I have been in my employers SIMPLE IRA for over 5 years and would like to transfer to a TIRA while keeping the SIMPLE open for current contributions as I will continue working there. In addition, I currently have a ROTH IRA that I contribute to.

I have read from previous posts that I am allowed to transfer from SIMPLE to TIRA as much as I would like. I also understand that I can contribute $13K to my SIMPLE and $5500 to my ROTH at the same time (based on my AGI). Is there a way to utilize all three accounts?

How does opening a new TIRA affect my situation?

A. Should I make sure it the transfer is a “trustee-trustee” or “rollover” from SIMPLE to TIRA?

B. How does it affect my contribution to my ROTH IRA?

Thanks in advance!



You are limited to 12k to your SIMPLE IRA plus a total of 5.5k between a TIRA and Roth IRA contributions. You may not be able to deduct the TIRA contribution due to modified AGI, and there is also a higher MAGI limit to contribute to a Roth IRA. You can either transfer directly from your SIMPLE IRA or take a distribution no more than once per 12 months and roll it over to either your TIRA or your Roth IRA as a taxable conversion. Rollovers or direct transfers do not affect your regular contributions at all, with the exception of a taxable conversion will increase your MAGI for the purposes of being able to deduct a TIRA regular contribution.

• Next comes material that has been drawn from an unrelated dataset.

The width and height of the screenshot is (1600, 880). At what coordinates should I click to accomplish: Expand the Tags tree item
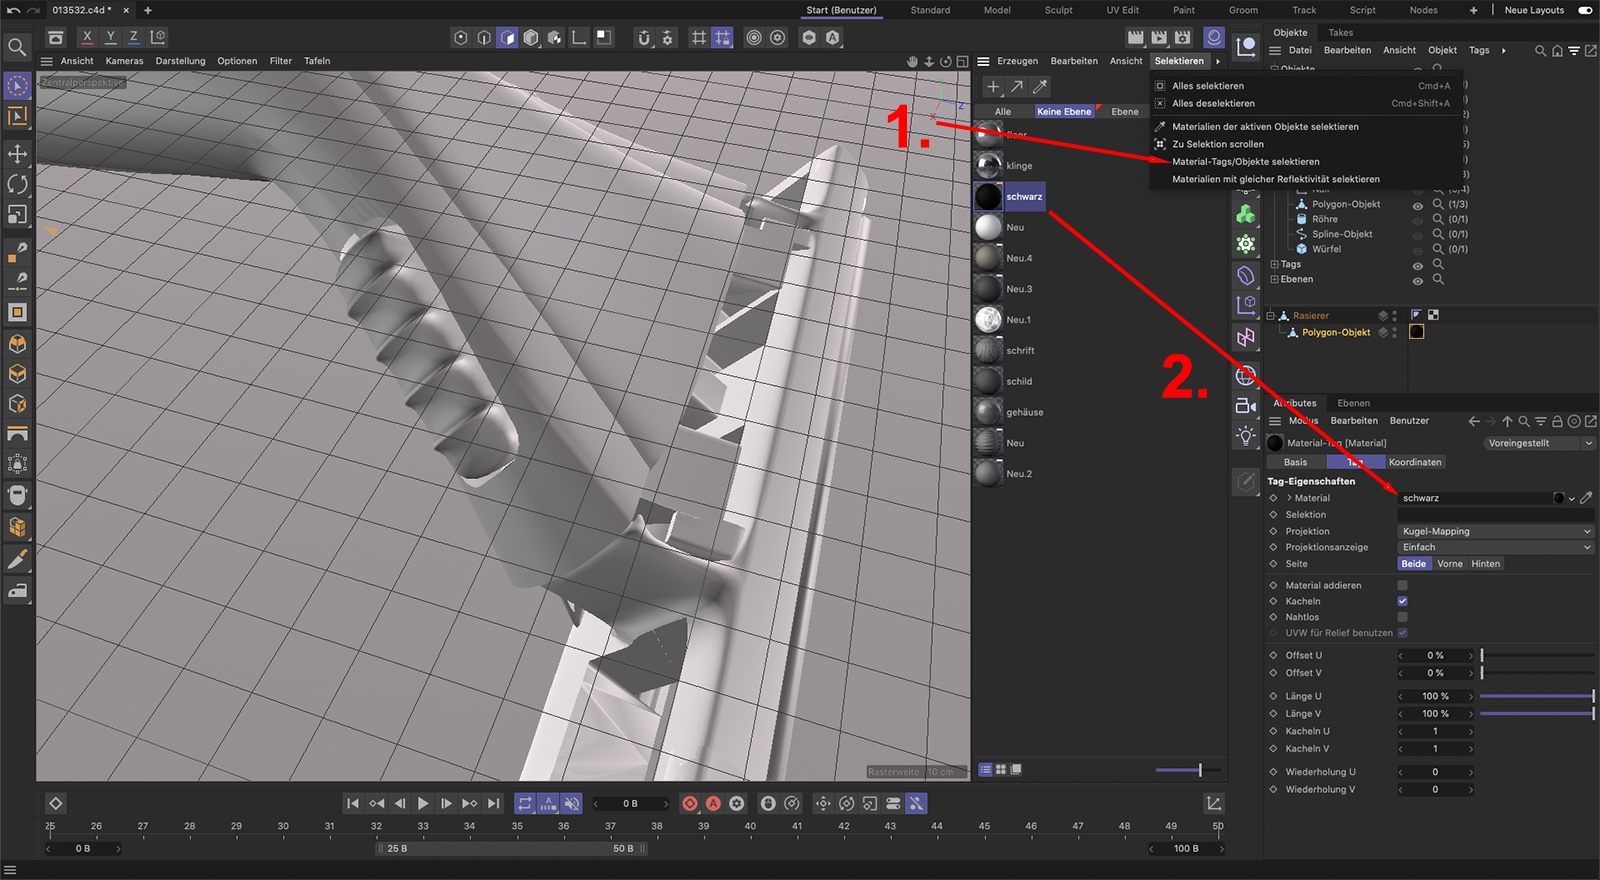(1274, 264)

Thanks Alan,Based on your answer, and wanna make sure I have this correct, here is my plan;Keep contributions to SIMPLE IRA as it has been for the past 5 years as my AGI and MAGI allow.Open TIRA (at a discount broker) and do a direct rollover once every 12 months from my SIMPLE to TIRA.  If I understand correctly, this should be non-taxable event as I will not touch the money at all and it will be between brokers.Contribute $5.5K to my ROTH per year from my paychecks as my AGI and MAGI allows.  My ultimate goal is to get away from my high fees SIMPLE IRA broker while still being able to keep my 3% employer match and my ROTH.   



If your ultimate goal is to get away from high fees, you might want to consider reviewing the SIMPLE IRA Plan document.  Some employers permit each employee to choose his/her own financial institution to receive initial SIMPLE IRA Plan Contributions. If yours plan allows you to choose your own financial institution that could reduce the number of accounts you need to maintain which in turn would reduce the amount of maintenance fees you would need to pay each year.

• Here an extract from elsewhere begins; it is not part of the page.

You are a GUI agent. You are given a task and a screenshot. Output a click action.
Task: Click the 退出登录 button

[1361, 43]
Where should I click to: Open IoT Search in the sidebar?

I wish I could Peggy.  We are very small company, 20 employees, and I know my boss would say “your in or your out,” with our current SIMPLE IRA plan.  That leaves me to do it on my own.  I don’t mind doing any of this myself as I have multiple accounts (2 other taxble investment accounts) already and have a good system setup.  The SIMPLE has the highest balance and I am unable to make certain investments because the commissions would eat my returns and then some.  Its ridiculous the fees they charge for transactions.

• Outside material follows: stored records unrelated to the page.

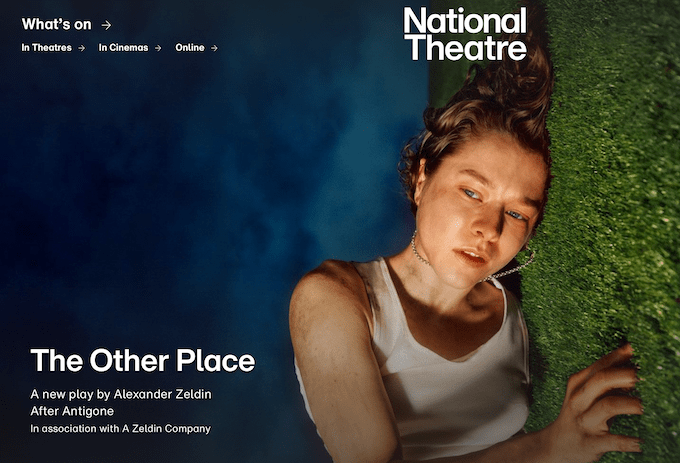
Task: Click the arrow icon after In Theatres
Action: [x=82, y=48]
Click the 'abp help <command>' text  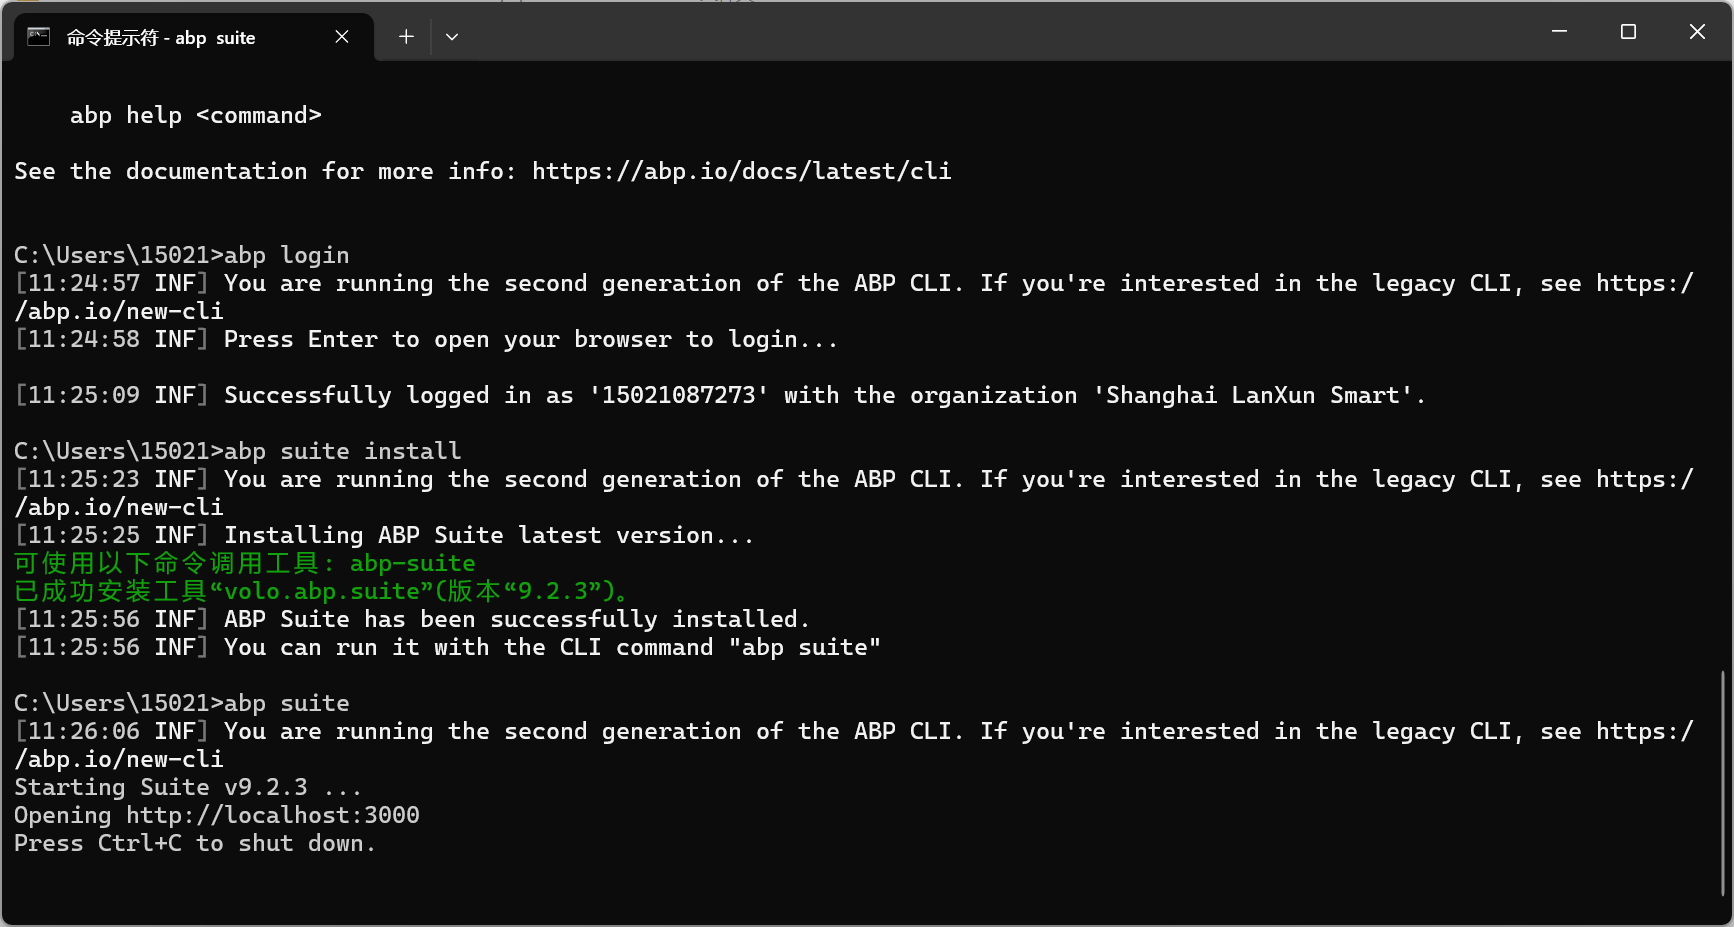pos(195,115)
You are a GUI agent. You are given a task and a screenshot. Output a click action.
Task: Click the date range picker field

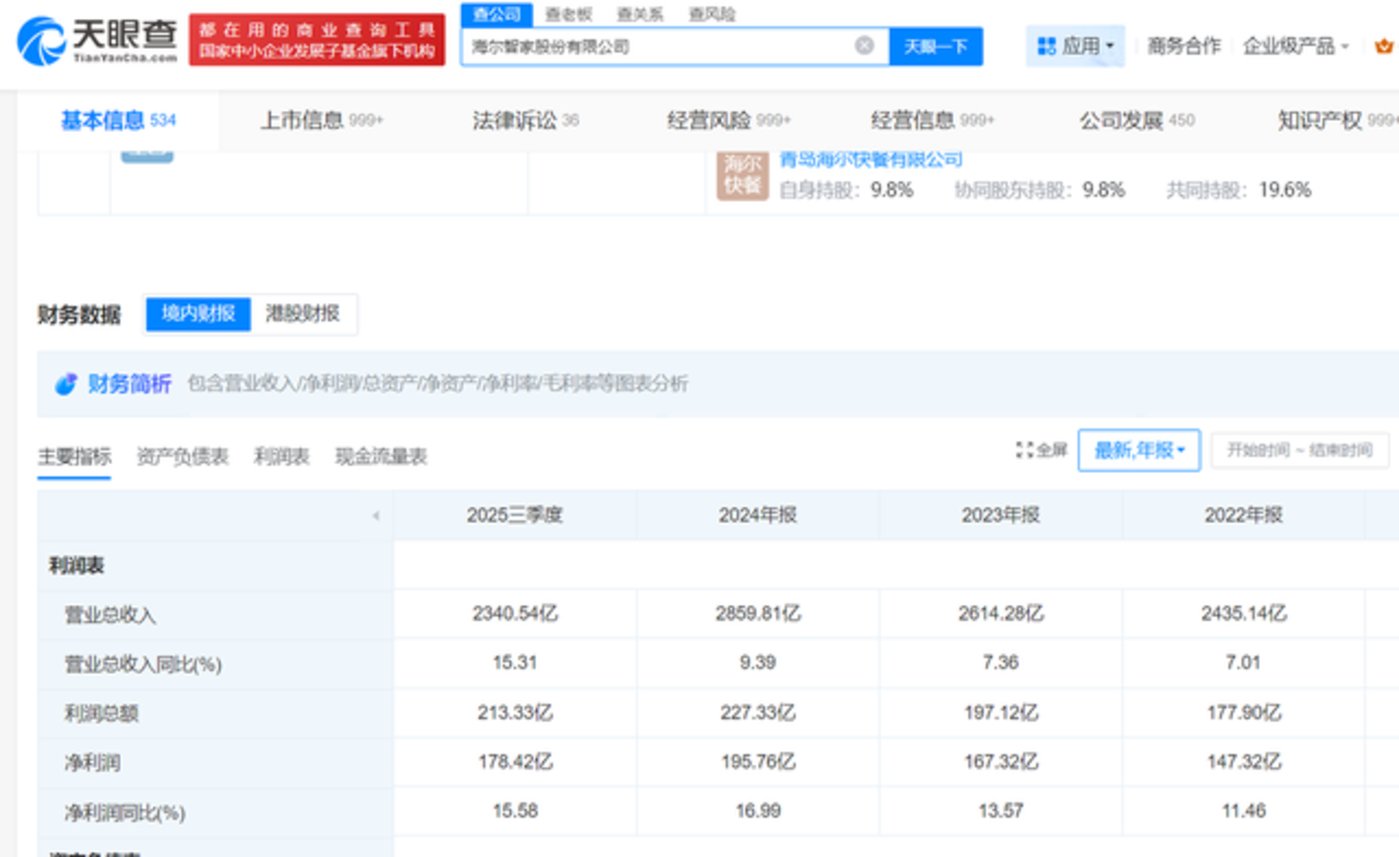coord(1299,451)
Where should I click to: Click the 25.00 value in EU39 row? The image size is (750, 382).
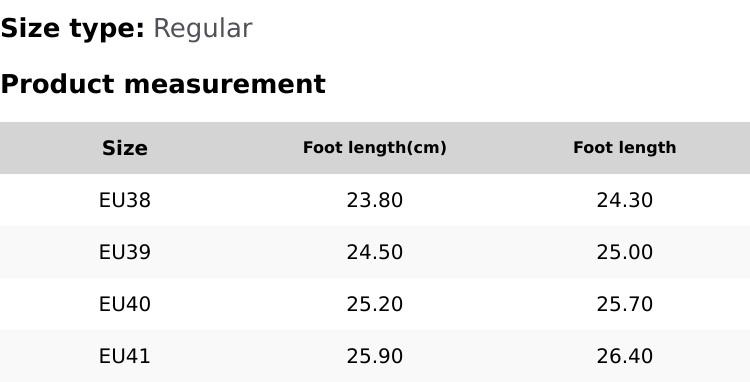coord(625,252)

You have a good plan then. Since your 2 year requirement in the SIMPLE has been satisfied, you should transfer funds out of the account as often as necessary to reduce the fee exposure. Use direct transfer to avoid the rollover limitation per 12 months. You can do these transfers to either a TIRA (not taxable) or to a Roth IRA (taxable conversion) if a conversion makes sense in terms of the tax rate you will pay for the conversion now vrs your expected marginal rate in retirement for your TIRA distributions and RMDs.